Holder of the World - Bharati Mukherjee [42]
It was Cephus Prynne, however, who responded to her desperate wave. Chief Factor Prynne was lither, swifter, than the portly Dr. Ruxton. He was at her side, his bleak stare fastened on Tringham and the dying hound. “Hyenas love nothing more than tender English cur,” he said. He did not hide from Hannah his pale, malicious smile. To Tringham, he said, “Better bury it under a rock.”
Hannah understood Prynne’s words for what they were: an order, not consolatory counsel. Poor Tringham did not.
“Eight months aboard the Fortune, only to die here?” Tringham wept. “Is this land not cursed?”
“Aye, cursed,” agreed Cephus Prynne, and scuffed some sand on the hound’s flank.

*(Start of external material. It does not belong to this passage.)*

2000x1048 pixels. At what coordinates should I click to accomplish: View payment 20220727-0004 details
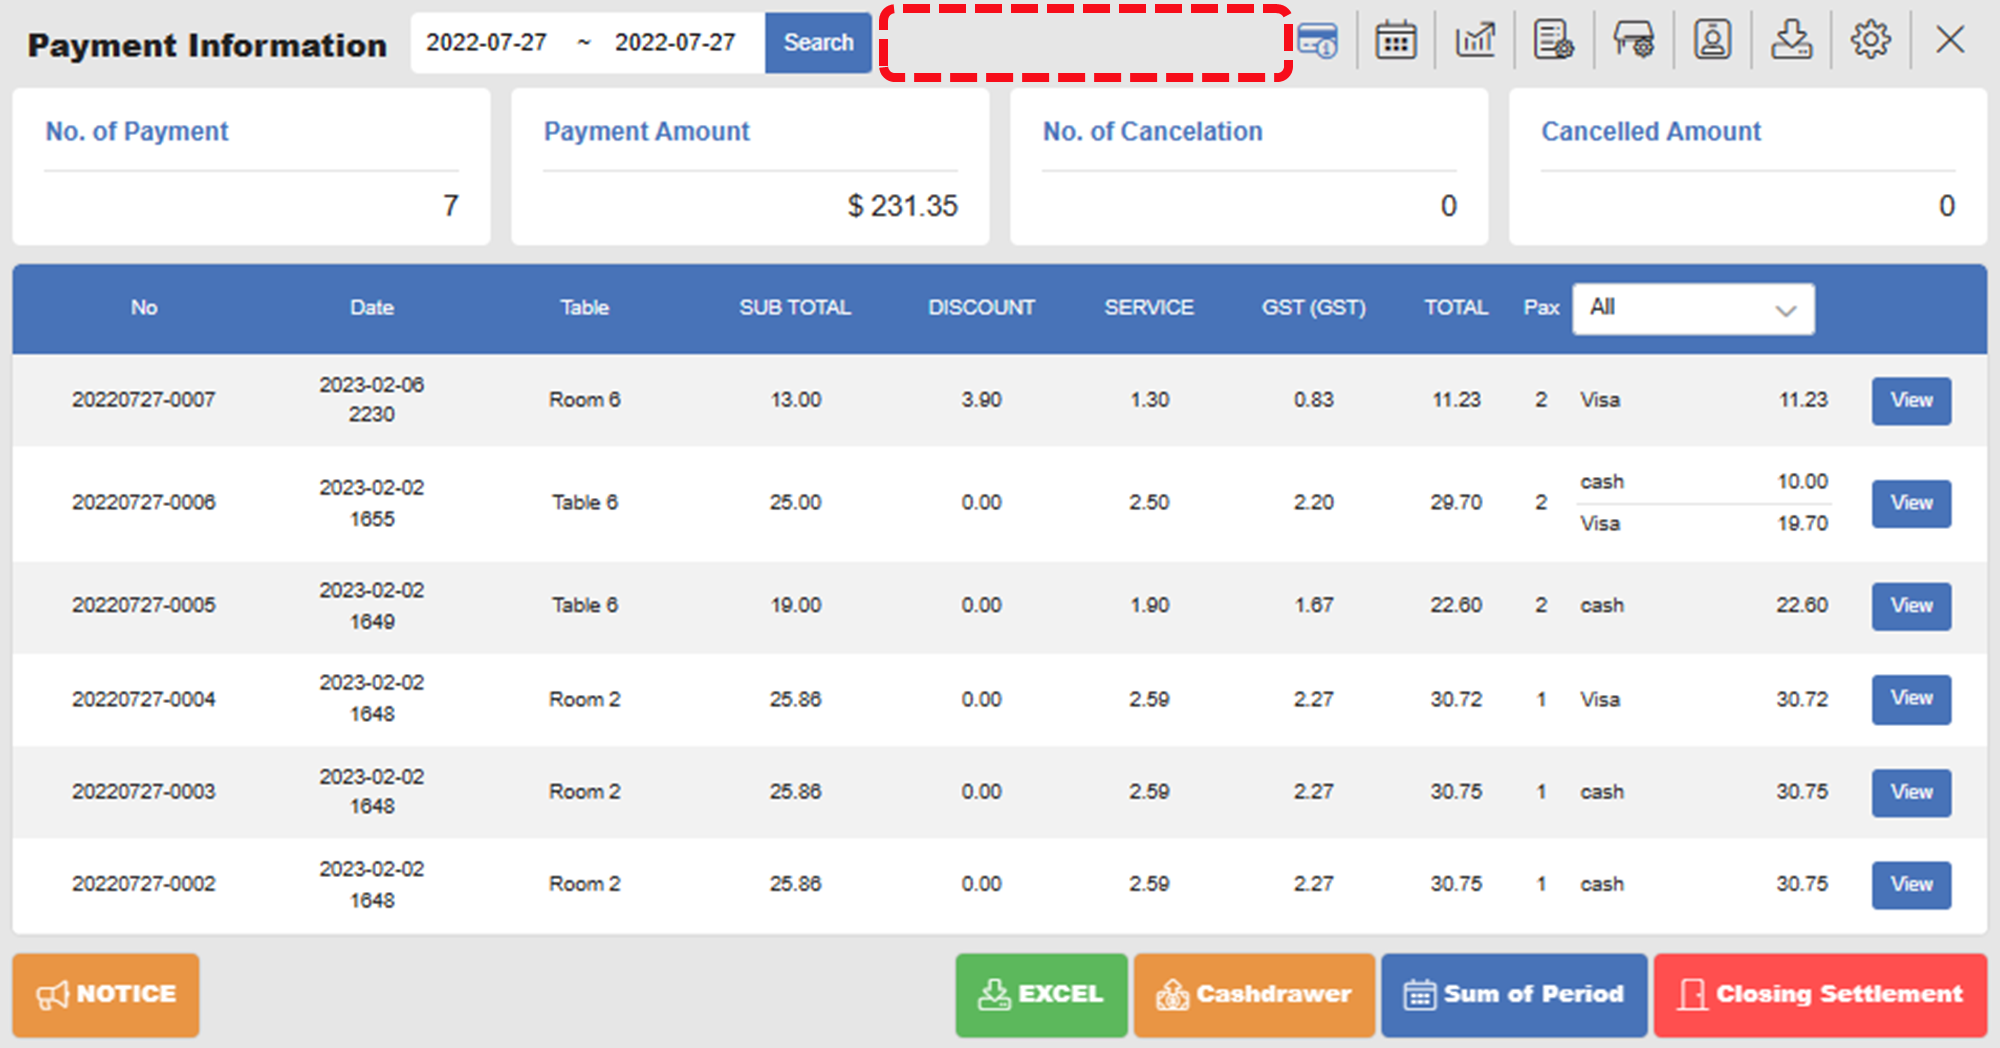1911,699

Glittery grains of sand came to rest on Hannah’s gloved hands. “Tobias weathered the voyage!” Hannah protested. “So why not the cursed land?”

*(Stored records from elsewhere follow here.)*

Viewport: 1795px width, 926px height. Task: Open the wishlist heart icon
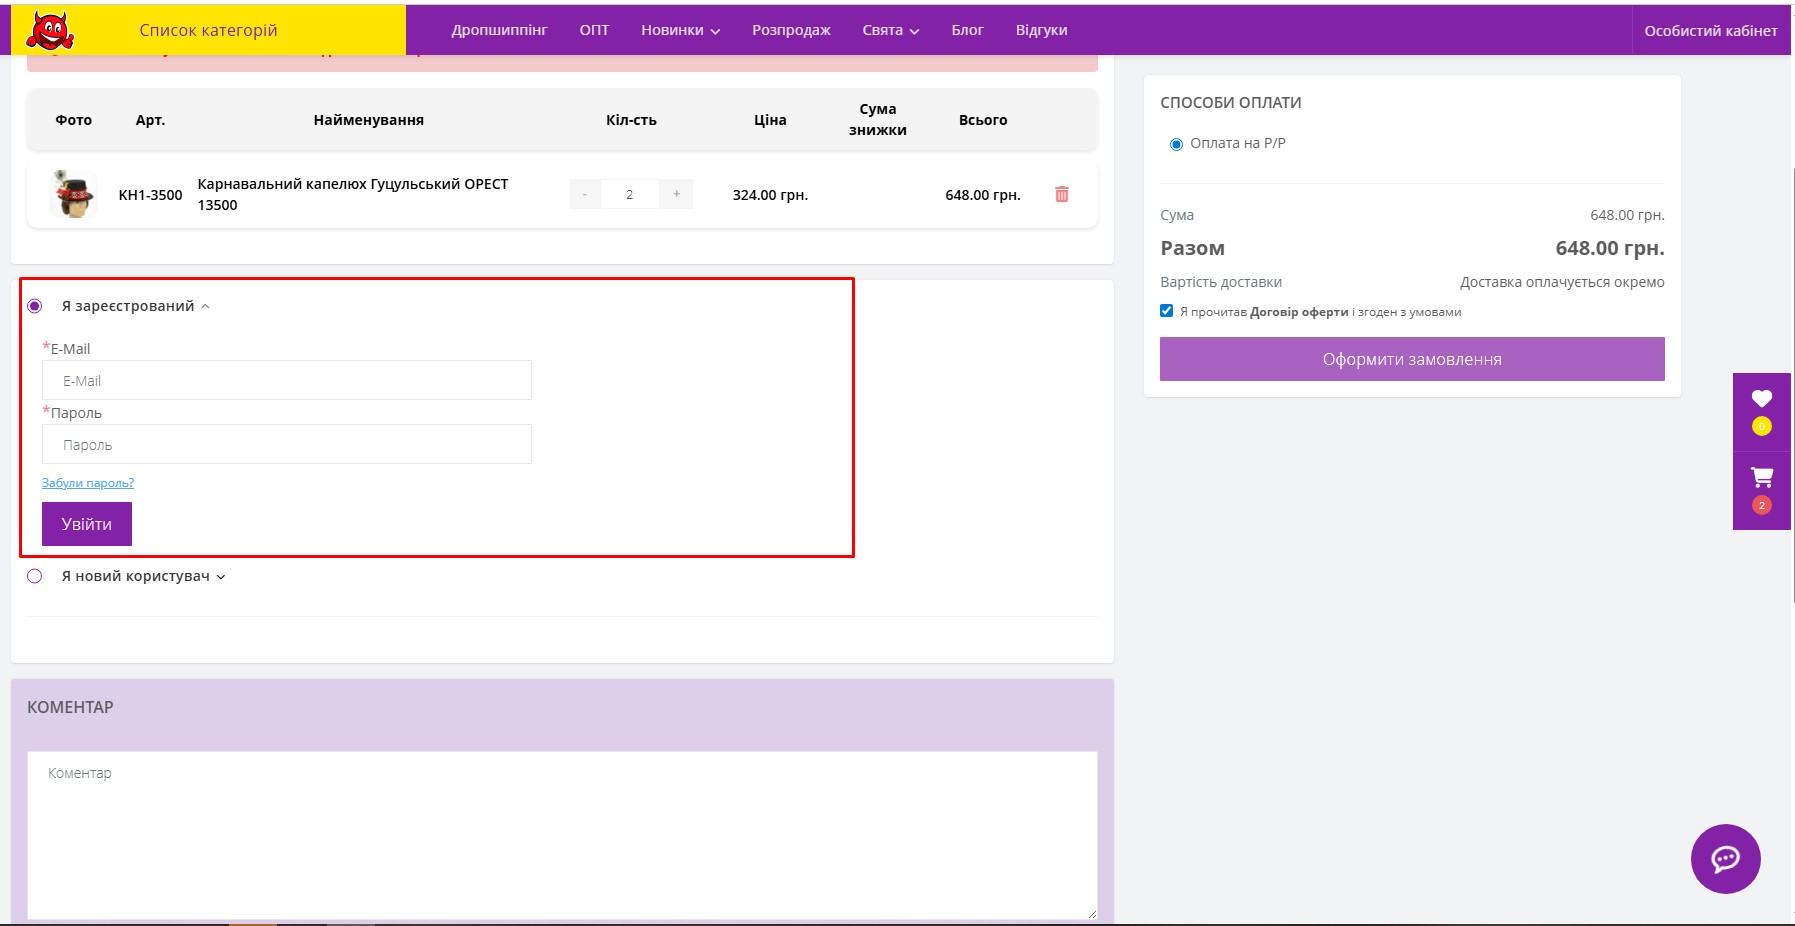[1761, 399]
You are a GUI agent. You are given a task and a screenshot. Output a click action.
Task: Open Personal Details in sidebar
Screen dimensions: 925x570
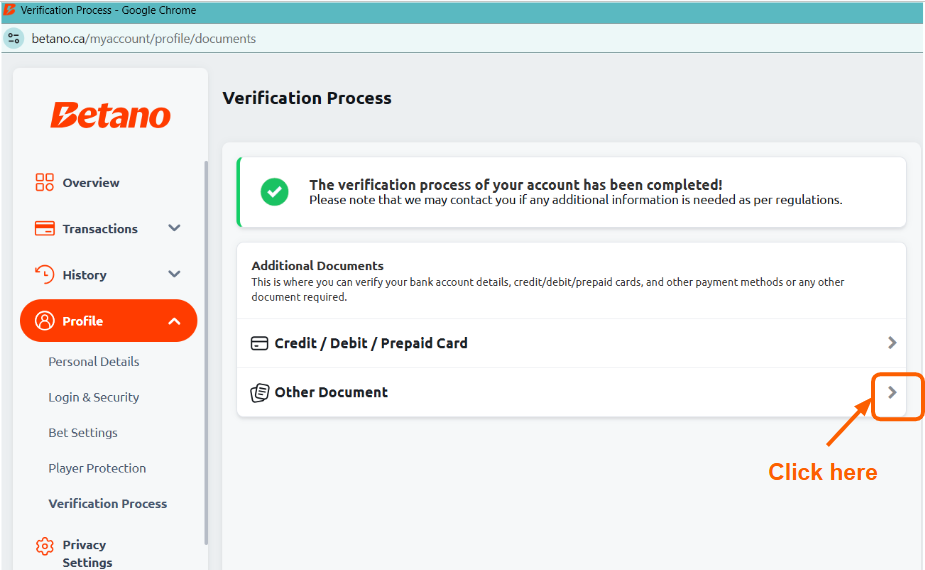click(x=94, y=362)
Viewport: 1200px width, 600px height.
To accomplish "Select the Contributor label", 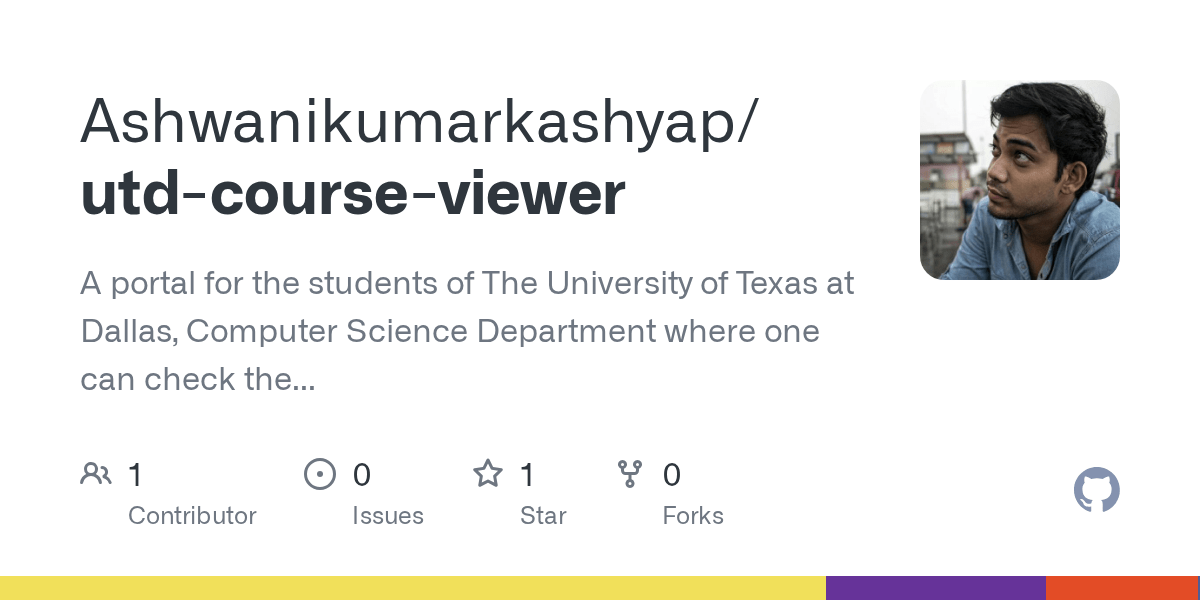I will tap(192, 516).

Prynne’s rejoinder shocked Hannah. He said, looking in the direction of Gabriel and the customs officials, “Mistresses Higginbottham and Ruxton devote themselves to the well-being of their husbands, the keeping of their tables and the education of their children in the Protestant religion.”
Just then Gabriel signaled Cephus over. Gabriel seemed to be losing an argument with the chief customs officer. One of the chests had been overturned. Cheese, rum, gloves, watches, spyglasses—valuables he had brought with him for private trade—littered the beach. Hannah had never seen her husband so angry; with his words muffled by the surf, he seemed to be a comedian miming rage. She smiled, then caught Cephus Prynne’s cynical stare. He was watching her watching Gabriel. She backed away.
“Mind my words,” Prynne said to Tringham before ambling off to Gabriel’s aid. “Three feet deep, under a rock.”
Higginbottham, Ruxton, soldiers, servants, followed the Chief Factor in showy procession.
“He had no warrant to disrespect his suffering,” Tringham moaned. He swiped at the sand with a snap of his hat. Hannah lifted the dog’s head for a final view of the sea and three masts that had brought it to St. Sebastian.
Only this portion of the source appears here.